The episodes of the Japanese anime series We Were There, based on the manga series of the same name by Yuki Obata, was directed by Akitaro Daichi and produced by ArtLand.

==Episodes==

| No. | Title | Original release date |
| 1 | "Episode One" (Japanese: 第1話) | July 3, 2006 |
Nanami Takahashi begins her second day at her new high school, making two new friends in her class, like the shy Yuri. A girl from Asahi Middle School tells her about guy named Motoharu Yano, who was very popular with the girls and happens to be in the same class. Yuri explains that she hates Yano, which shows Nanami's interest until she develops a crush on him.
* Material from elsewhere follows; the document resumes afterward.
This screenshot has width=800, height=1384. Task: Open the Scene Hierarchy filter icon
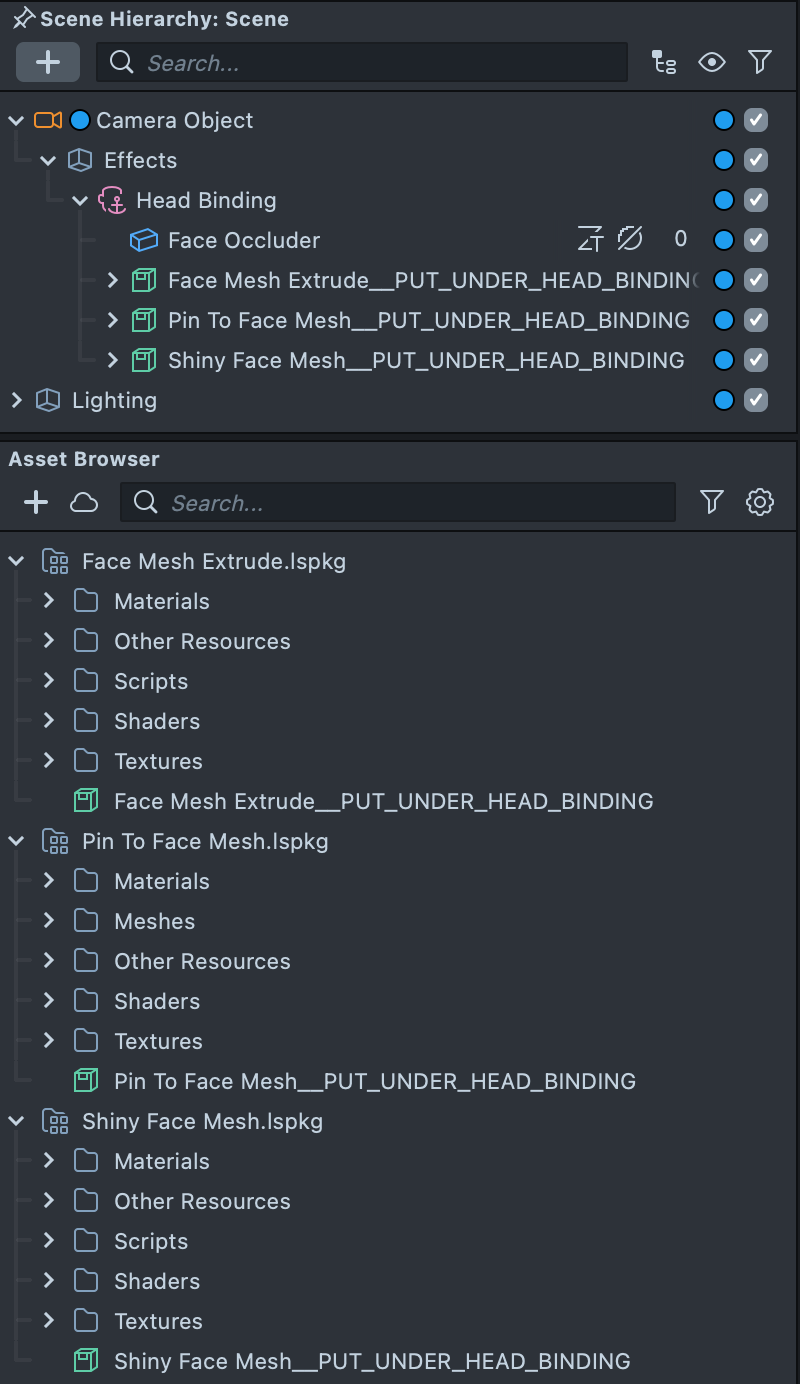pyautogui.click(x=760, y=62)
| 2 | "Episode Two" (Japanese: 第2話) | July 10, 2006 |
On a class trip, Yuri gets sick while Nanami and Yano have a conversation about his past. Rumors begin begun spreading about Yano going out with Yuri's older sister and all the girls are now interested in it. One of the girls in their class brings an old year book and even Nanami has acquired an interest in it. However, Nanami she is caught looking at the Asahi year book by Yano. Without thinking, Nanami admits to him but she does not receive an entirely clear response. As a result, the beginning of an inner struggle stirring up much self-consciousness in Nanami.
| 3 | "Episode Three" (Japanese: 第3話) | July 17, 2006 |
The class goes to school for the play rehearsals during summer vacation, but Nanami has been looking forward to going back to school and she gets pretty annoyed that Motoharu does not turn up to any of them, she wanted to see him. Even at the summer festival, where all the girls including Nanami dress up, he does not listen so Nanami gets the idea to go to his house and see him. Yano catches her battling with herself over whether or not to ring the doorbell. Once inside, Nanami and Yano reminisce on his past with his late ex-girlfriend.
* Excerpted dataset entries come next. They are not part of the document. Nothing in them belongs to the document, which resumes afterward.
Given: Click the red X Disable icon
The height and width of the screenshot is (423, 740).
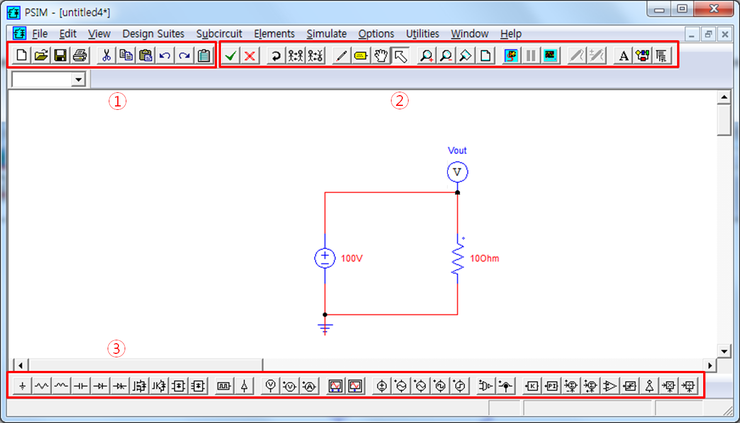Looking at the screenshot, I should coord(250,55).
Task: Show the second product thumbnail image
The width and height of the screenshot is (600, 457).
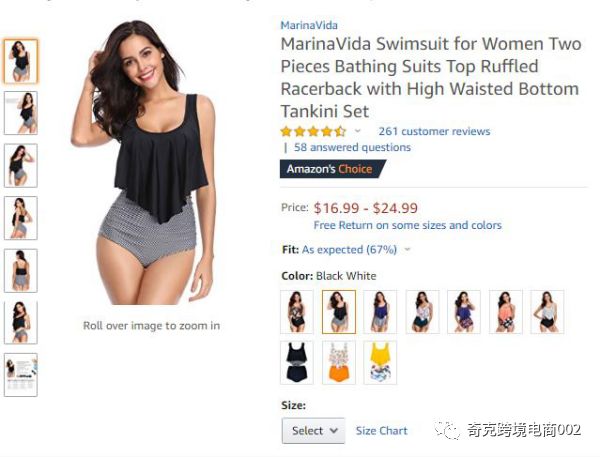Action: click(21, 113)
| 4 | "Episode Four" (Japanese: 第4話) | July 24, 2006 |
The Cultural Festival that all of them have been rehearsing for is approaching, and all students are working hard to prepare for the event. Meanwhile, Yano seems to be fairly distant with Nanami and she does not understand why, causing her to show great concern. On the day of the Cultural Festival, everything goes well with the play being successful. A tradition at the Festival is for young lovers to confess their love for one another, so Yano takes the opportunity to confesses his love for Nanami.
| 5 | "Episode Five" (Japanese: 第5話) | July 31, 2006 |
Following Motoharu's confession during the Cultural Festival, Nanami is so thrilled from the kiss that she could not sleep at all last night. Due to this, Nanami has a hard time keeping up with all of the upcoming events. Yano helps her to remember everything by making her repeat after him. He casually slips in a movie date for the two of them without Nanami noticing. Shortly afterwards, upon noticing, Namami feels such relief that she sleeps the rest of day. Thankfully, Yano went in her place and sorted out everything. Afterwards, they go on a date to the movies and hold hands. As the seasons change, Nanami begins thinking about what to give Yano for Christmas.
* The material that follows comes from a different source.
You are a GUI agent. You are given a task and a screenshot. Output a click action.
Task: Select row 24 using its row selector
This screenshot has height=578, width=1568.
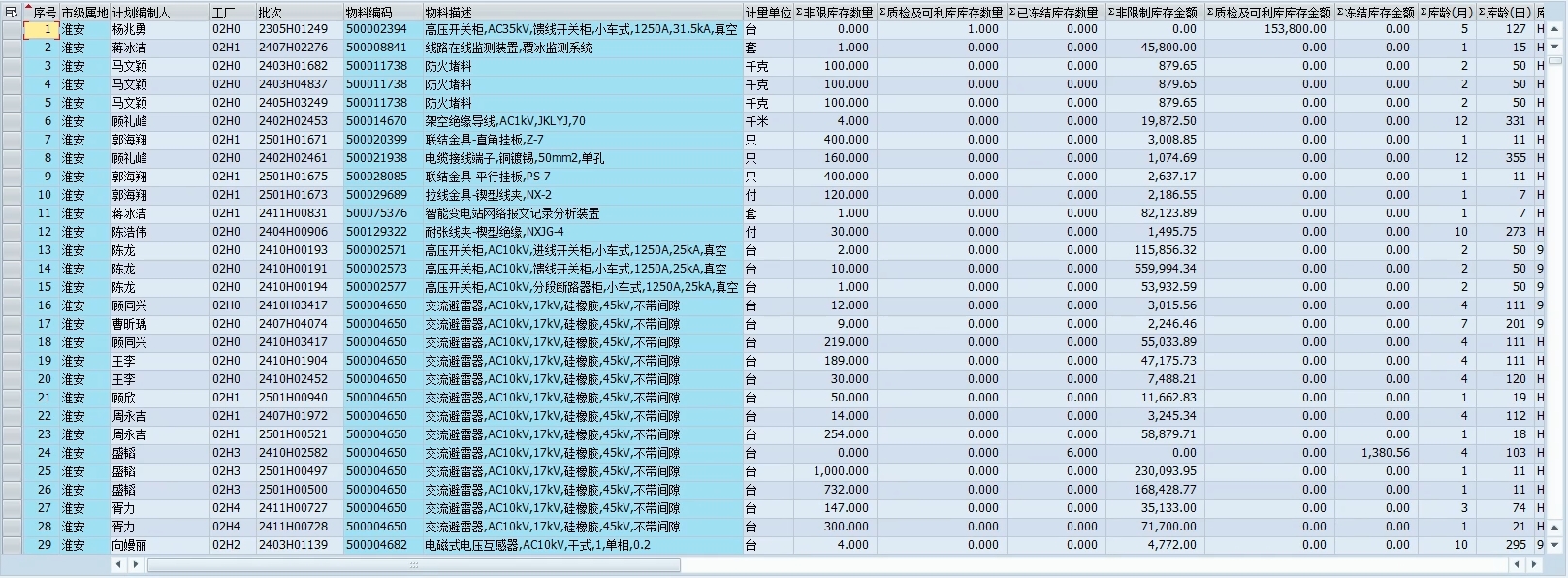(x=11, y=453)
| 6 | "Episode Six" (Japanese: 第6話) | August 7, 2006 |
Nanami is thinking about the things she enjoyed with Motoharu but "crossing the line" is the one thing she still cannot do. The pair meets to go shopping, when they run into a store clerk which turns out to be Takeuchi's older sister. While waiting for Nanami after school, Motoharu has an appointment with Yuri.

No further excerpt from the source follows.